## The task
Check each line of the data, and copy those where "more" appears.

## Material for the task
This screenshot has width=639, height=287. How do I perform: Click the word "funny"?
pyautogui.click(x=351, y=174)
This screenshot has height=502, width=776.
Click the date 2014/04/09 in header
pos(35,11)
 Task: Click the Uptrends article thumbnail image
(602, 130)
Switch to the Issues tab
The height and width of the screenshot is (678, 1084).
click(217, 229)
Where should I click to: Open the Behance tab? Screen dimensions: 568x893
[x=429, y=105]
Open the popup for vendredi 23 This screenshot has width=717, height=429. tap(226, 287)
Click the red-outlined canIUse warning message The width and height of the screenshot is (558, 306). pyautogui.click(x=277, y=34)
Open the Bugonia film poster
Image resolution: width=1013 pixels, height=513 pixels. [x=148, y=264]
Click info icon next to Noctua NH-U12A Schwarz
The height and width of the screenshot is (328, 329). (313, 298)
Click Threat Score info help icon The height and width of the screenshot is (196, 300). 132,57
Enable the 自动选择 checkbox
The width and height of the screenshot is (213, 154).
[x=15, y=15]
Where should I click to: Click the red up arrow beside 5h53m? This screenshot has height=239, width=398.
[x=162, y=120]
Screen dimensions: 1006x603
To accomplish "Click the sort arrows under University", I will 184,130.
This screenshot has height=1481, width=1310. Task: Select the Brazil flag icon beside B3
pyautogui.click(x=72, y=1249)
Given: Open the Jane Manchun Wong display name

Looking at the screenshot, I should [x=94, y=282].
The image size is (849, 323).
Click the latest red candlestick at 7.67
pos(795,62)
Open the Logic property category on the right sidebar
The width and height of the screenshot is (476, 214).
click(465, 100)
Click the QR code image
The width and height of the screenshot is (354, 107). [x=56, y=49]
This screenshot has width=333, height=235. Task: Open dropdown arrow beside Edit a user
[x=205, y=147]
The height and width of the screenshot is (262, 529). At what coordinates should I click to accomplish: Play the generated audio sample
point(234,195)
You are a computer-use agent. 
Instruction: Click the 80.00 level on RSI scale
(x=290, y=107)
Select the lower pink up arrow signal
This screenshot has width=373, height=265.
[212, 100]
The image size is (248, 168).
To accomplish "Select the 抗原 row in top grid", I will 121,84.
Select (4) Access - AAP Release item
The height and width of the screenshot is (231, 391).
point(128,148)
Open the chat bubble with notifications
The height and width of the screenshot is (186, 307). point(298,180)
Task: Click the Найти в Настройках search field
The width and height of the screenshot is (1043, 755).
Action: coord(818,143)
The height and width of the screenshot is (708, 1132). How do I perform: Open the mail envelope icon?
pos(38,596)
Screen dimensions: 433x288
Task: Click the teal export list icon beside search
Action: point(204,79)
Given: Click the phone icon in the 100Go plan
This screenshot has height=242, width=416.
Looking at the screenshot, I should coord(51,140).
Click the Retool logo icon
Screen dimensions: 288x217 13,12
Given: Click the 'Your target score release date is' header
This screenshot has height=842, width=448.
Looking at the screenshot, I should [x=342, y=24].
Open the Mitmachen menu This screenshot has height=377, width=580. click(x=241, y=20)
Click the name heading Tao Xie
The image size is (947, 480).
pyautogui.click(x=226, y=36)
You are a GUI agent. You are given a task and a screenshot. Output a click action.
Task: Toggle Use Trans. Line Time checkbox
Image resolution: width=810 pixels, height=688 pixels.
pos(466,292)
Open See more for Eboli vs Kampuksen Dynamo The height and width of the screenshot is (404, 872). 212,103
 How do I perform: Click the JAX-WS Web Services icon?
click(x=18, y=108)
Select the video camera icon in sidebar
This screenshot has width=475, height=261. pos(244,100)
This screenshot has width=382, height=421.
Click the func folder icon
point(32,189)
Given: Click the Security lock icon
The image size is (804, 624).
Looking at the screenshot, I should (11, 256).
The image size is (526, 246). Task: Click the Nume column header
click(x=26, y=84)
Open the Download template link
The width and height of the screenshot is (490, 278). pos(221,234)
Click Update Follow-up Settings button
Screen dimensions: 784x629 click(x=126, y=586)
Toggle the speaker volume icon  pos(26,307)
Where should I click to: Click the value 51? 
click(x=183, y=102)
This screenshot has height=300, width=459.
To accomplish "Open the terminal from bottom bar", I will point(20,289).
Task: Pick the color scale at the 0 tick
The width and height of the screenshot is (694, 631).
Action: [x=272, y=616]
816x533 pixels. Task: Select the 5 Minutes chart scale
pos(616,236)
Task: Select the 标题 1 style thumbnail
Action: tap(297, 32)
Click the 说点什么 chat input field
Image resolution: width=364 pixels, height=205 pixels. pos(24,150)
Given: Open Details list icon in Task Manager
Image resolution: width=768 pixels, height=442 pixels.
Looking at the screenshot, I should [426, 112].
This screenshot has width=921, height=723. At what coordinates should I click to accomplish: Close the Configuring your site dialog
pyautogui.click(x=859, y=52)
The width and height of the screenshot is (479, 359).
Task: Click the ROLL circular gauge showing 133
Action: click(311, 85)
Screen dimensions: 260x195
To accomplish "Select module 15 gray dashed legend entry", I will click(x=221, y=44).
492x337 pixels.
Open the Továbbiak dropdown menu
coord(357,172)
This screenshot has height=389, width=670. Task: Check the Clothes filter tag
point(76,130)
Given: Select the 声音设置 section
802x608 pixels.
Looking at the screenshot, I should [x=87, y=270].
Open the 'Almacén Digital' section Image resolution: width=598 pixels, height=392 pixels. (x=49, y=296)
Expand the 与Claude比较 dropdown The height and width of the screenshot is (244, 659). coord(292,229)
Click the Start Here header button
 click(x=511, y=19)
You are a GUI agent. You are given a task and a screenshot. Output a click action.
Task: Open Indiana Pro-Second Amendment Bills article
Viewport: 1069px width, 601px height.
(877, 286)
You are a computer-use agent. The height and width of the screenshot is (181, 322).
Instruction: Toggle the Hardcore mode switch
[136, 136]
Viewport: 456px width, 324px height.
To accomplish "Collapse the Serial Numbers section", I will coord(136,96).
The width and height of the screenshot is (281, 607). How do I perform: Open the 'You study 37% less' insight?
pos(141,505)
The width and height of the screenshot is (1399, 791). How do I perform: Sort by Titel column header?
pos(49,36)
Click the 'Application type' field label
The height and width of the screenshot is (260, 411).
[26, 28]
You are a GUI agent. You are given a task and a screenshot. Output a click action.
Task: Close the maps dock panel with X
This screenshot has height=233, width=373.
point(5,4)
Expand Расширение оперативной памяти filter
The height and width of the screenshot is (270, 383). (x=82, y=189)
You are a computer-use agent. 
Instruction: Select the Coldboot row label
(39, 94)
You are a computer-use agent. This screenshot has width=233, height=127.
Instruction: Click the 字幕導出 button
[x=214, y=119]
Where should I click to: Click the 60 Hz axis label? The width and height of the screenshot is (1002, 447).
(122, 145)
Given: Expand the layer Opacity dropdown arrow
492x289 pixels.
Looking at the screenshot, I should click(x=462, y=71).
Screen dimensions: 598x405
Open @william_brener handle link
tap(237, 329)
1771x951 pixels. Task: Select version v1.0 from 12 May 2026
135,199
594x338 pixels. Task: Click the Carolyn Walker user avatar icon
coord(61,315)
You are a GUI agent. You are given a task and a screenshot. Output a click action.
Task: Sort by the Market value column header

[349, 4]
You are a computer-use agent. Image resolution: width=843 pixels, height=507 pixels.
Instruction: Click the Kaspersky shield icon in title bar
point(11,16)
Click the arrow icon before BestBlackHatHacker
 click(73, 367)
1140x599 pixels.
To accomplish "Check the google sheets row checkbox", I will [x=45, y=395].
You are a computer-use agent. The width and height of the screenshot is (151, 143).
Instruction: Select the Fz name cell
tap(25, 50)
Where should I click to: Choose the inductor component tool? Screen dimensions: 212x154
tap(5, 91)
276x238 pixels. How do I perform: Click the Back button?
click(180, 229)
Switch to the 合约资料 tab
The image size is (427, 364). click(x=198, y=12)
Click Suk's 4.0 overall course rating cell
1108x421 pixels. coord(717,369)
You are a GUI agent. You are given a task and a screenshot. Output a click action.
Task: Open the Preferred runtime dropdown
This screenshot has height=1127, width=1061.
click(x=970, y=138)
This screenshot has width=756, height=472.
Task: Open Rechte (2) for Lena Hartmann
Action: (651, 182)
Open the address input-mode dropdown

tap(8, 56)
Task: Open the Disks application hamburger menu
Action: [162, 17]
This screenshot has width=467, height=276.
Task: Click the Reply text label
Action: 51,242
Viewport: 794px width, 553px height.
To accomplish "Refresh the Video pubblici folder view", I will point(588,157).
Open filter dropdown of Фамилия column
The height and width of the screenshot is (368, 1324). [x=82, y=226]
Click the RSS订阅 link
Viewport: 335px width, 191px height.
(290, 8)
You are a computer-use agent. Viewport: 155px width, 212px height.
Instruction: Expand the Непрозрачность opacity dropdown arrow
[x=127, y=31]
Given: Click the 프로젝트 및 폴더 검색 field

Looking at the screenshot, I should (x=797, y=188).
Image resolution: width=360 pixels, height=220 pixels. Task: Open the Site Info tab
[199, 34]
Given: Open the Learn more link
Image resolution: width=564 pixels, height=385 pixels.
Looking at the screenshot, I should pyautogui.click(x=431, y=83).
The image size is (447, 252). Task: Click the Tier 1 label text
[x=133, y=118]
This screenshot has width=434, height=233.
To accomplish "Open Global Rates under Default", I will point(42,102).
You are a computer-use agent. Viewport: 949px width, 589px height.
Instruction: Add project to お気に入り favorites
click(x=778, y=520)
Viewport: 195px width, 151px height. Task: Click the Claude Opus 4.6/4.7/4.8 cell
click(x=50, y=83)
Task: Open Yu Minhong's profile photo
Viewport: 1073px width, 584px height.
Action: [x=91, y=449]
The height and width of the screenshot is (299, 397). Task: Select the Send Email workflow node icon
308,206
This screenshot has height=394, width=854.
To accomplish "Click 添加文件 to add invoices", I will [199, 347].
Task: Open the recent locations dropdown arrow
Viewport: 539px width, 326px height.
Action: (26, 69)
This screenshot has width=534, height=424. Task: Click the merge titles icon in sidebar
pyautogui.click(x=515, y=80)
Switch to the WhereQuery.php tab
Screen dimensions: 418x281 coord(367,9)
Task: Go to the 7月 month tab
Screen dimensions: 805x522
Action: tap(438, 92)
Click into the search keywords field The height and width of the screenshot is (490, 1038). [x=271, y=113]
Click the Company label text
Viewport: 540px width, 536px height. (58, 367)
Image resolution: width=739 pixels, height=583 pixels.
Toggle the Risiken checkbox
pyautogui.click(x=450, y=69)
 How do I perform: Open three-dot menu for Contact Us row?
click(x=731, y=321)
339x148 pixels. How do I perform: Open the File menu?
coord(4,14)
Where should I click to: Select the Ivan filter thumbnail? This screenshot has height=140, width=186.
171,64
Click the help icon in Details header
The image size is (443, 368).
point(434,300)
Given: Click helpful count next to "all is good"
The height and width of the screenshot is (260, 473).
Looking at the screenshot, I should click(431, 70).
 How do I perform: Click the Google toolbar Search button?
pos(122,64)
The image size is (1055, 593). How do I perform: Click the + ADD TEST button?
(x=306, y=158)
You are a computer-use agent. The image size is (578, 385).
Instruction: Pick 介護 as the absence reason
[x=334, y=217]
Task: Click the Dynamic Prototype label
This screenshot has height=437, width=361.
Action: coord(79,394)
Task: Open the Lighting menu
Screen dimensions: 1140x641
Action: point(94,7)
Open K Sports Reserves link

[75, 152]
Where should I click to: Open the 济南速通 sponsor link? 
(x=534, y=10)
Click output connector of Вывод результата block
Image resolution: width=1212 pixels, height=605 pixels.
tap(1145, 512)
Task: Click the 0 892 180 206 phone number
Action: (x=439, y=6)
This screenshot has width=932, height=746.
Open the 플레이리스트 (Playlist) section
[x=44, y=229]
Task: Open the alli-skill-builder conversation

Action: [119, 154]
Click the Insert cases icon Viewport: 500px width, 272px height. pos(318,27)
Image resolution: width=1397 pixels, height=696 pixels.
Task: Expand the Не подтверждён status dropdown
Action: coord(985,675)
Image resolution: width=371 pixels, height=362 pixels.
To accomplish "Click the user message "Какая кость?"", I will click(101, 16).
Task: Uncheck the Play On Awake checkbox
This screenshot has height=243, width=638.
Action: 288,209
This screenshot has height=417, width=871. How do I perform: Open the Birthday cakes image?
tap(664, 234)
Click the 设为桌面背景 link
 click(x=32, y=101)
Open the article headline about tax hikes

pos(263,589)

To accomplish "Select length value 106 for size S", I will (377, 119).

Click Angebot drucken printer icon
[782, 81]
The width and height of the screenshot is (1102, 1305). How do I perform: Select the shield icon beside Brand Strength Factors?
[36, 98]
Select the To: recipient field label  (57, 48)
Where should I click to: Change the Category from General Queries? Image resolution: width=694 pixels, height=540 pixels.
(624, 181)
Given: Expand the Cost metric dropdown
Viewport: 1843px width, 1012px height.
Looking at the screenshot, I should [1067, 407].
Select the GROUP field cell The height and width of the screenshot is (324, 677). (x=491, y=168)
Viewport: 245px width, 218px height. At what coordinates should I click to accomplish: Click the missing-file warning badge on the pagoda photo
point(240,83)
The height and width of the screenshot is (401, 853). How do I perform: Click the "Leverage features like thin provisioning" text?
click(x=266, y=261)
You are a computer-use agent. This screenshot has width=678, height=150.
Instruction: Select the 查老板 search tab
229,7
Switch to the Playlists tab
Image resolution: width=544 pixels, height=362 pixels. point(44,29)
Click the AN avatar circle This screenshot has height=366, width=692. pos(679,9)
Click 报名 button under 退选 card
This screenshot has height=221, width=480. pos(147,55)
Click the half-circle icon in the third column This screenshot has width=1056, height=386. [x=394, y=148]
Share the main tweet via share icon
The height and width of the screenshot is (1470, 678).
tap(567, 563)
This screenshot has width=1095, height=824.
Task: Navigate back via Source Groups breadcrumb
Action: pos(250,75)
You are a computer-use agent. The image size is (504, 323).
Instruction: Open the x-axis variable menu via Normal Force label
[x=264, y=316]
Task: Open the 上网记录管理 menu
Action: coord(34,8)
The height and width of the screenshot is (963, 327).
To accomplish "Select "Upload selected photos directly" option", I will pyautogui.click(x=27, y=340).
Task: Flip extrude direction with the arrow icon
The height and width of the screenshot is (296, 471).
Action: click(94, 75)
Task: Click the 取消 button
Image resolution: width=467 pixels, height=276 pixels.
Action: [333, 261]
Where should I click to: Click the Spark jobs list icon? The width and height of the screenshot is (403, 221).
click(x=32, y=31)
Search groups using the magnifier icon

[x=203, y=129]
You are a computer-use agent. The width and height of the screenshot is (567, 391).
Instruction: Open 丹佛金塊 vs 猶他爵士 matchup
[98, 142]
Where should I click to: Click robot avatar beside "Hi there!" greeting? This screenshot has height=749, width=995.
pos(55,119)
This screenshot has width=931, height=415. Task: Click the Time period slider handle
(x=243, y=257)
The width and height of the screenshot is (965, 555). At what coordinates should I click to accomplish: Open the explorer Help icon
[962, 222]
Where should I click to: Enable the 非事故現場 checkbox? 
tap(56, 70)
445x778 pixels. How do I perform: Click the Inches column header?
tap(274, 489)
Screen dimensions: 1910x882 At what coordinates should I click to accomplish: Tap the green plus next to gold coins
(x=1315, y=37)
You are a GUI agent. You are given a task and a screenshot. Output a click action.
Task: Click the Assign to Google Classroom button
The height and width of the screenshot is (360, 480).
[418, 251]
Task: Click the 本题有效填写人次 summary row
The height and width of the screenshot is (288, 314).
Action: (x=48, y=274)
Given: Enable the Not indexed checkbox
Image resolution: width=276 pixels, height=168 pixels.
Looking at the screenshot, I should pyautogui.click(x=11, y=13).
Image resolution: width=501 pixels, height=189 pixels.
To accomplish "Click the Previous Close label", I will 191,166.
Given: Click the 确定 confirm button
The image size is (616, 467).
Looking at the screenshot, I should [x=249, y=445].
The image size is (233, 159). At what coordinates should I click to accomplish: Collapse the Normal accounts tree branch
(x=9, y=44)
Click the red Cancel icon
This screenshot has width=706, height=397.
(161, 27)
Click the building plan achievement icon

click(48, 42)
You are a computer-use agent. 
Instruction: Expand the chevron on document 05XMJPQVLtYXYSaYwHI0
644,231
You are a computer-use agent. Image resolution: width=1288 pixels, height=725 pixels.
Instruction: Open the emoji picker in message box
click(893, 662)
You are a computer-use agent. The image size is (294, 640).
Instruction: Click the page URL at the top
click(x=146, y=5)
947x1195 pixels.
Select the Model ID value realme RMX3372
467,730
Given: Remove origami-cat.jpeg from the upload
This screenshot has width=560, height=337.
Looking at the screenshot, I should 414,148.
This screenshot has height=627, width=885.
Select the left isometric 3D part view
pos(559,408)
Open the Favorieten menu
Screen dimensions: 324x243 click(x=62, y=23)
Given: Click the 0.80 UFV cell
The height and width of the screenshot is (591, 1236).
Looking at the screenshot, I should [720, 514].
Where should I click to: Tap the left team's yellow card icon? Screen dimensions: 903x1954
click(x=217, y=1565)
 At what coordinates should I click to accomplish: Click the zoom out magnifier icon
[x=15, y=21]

## Reply
Open See more for Eboli vs Kampuksen Dynamo The height and width of the screenshot is (404, 872). 212,103
Given: Open the Learn more link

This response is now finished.